If node label and relationship type are not selective enough to describe your subgraph to run the algorithm on, you can use Cypher statements to load or project subsets of your graph. This can also be used to run algorithms on a virtual graph. You can learn more in the Section 2.2, “Cypher projection” section of the manual.

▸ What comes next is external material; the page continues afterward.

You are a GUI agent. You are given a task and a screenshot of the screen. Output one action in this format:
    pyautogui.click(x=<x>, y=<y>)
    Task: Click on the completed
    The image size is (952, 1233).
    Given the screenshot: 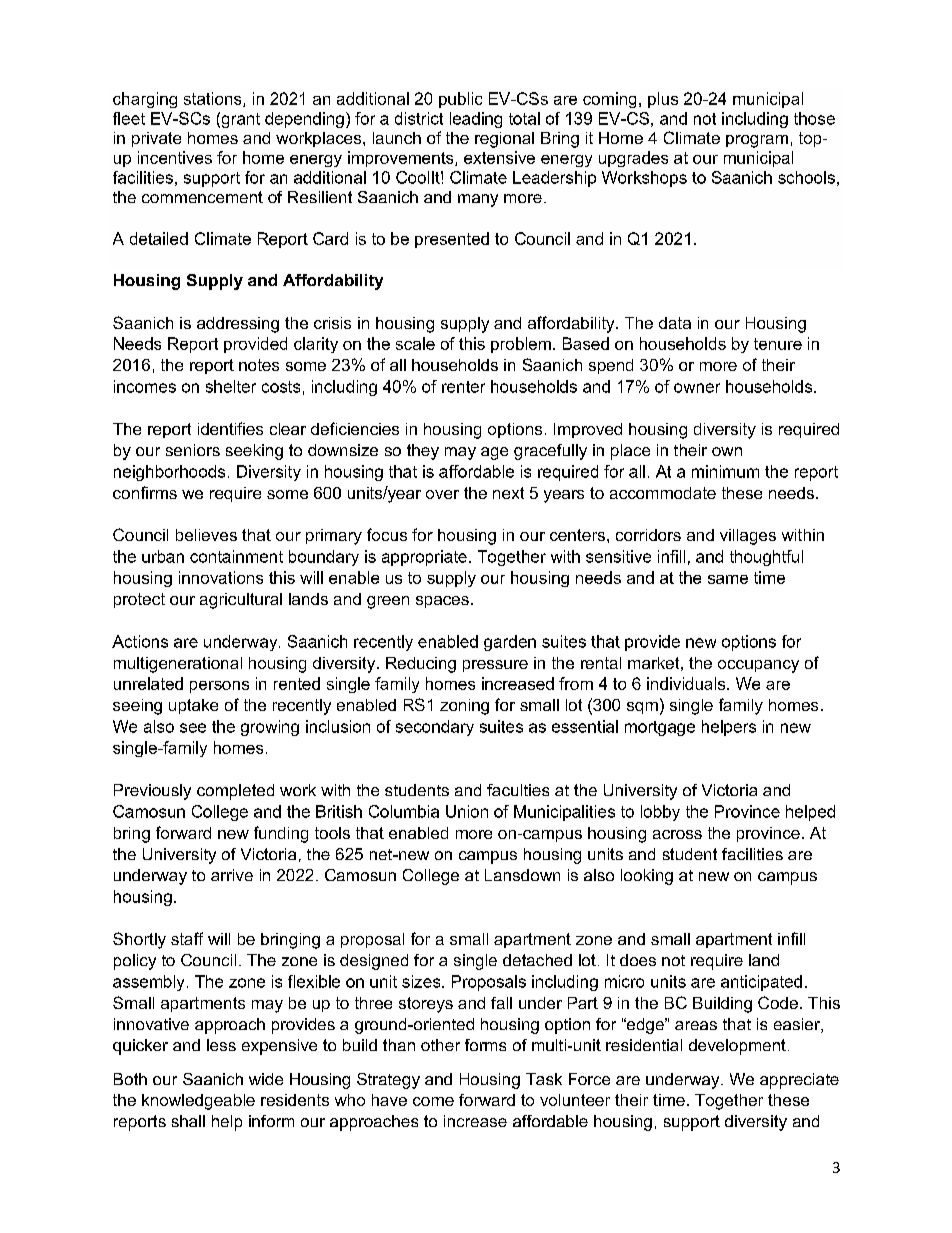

Set `graph:'cypher'` in the config:

``````MATCH (start:Station{name:"King's Cross St. Pancras"}),(end:Station{name:"Kentish Town"})
CALL algo.shortestPath.astar.stream(start, end, 'time','latitude','longitude',{
nodeQuery:'MATCH (p:Station) RETURN id(p) as id',
relationshipQuery:'MATCH (p1:Station)-[r:CONNECTION]->(p2:Station) RETURN id(p1) as source, id(p2) as target,r.time as weight',
graph:'cypher'})
YIELD nodeId, cost
RETURN nodeId,cost``````

#### 9.4.5.5. Syntax

The following will run the algorithm and stream results:

``````CALL algo.shortestPath.astar.stream((startNode:Node, endNode:Node, weightProperty:String, propertyKeyLat:String, propertyKeyLon:String,
{nodeQuery:'labelName', relationshipQuery:'relationshipName', direction:'BOTH', defaultValue:1.0})
YIELD nodeId, cost``````

Table 9.75. Parameters
Name Type Default Optional Description

startNode

node

null

no

The start node

endNode

node

null

no

The end node

weightProperty

string

null

yes

The property name that contains weight

propertyKeyLat

string

null

no

The property name that contains latitude coordinate

propertyKeyLon

string

null

no

The property name that contains longitude coordinate

nodeQuery

string

null

yes

The label to load from the graph. If null, load all nodes

relationshipQuery

string

null

yes

The relationship type to load from the graph. If null, load all nodes

defaultValue

float

null

yes

The default value of the weight in case it is missing or invalid

direction

string

outgoing

yes

The relationship direction to load from the graph. If 'both', treats the relationships as undirected

Table 9.76. Results
Name Type Description

nodeId

int

Node ID

cost

int

The cost it takes to get from start node to specific node

#### 9.4.5.6. Graph type support

The Shortest Path algorithms support the following graph types:

• ✓ directed, unweighted:

• direction: 'OUTGOING' or INCOMING, weightProperty: null
• ✓ directed, weighted

• direction: 'OUTGOING' or INCOMING, weightProperty: 'cost'
• ✓ undirected, unweighted

• direction: 'BOTH', weightProperty: null
• ✓ undirected, weighted

• direction: 'BOTH', weightProperty: 'cost'

#### 9.4.5.7. Implementations

`algo.shortestPath.astar.stream()`

• Implementation of A* heuristic function is for geospatial distances.